● **Goal of the exercise**
Nothing but the lines from the line with "Where should I click to: Click the" to the end of the records below should appear in the answer, each exactly as given.

[Dataset entries]
------

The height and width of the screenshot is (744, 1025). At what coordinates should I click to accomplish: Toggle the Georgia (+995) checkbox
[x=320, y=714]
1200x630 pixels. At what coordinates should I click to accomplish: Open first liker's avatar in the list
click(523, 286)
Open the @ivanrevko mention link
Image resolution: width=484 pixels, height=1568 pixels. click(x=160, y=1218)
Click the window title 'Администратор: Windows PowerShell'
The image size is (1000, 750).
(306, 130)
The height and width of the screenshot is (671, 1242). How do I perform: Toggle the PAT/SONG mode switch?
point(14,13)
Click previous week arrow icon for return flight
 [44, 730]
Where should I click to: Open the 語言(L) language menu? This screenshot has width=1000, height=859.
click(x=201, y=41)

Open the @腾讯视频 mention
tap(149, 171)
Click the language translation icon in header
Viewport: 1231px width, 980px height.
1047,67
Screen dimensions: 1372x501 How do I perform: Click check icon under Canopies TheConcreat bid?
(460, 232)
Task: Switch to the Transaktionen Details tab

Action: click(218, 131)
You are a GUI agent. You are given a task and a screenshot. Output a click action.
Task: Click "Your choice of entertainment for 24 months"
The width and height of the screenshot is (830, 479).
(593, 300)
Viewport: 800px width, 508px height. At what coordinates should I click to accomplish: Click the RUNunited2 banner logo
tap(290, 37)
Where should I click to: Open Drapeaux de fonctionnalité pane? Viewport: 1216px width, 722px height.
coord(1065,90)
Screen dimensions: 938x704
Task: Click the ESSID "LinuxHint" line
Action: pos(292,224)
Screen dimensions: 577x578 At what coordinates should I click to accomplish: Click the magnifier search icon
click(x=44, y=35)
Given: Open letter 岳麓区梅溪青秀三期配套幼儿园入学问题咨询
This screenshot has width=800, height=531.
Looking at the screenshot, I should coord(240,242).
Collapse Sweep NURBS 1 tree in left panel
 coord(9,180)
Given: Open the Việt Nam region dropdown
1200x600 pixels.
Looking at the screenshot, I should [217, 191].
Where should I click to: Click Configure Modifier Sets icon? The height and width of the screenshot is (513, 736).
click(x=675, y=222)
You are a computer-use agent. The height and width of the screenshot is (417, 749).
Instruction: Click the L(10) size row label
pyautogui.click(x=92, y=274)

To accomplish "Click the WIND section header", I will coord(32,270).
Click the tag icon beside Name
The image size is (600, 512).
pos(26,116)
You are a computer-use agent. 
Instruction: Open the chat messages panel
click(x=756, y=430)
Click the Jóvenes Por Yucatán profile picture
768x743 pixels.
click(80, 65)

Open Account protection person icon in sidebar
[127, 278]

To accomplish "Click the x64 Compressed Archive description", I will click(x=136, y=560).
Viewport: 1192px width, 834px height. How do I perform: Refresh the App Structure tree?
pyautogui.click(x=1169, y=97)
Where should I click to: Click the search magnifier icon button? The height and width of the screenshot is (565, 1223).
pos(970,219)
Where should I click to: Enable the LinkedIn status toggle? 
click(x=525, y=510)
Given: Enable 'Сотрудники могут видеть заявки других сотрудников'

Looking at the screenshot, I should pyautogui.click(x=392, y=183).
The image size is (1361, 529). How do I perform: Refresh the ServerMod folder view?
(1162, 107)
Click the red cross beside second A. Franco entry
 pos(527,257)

------

● **Task response**
Where should I click to: Click the search magnifier icon button? The height and width of the screenshot is (565, 1223).
pos(970,219)
Where should I click to: Enable the LinkedIn status toggle? 
click(x=525, y=510)
Given: Enable 'Сотрудники могут видеть заявки других сотрудников'

Looking at the screenshot, I should pyautogui.click(x=392, y=183).
The image size is (1361, 529). How do I perform: Refresh the ServerMod folder view?
(1162, 107)
Click the red cross beside second A. Franco entry
 pos(527,257)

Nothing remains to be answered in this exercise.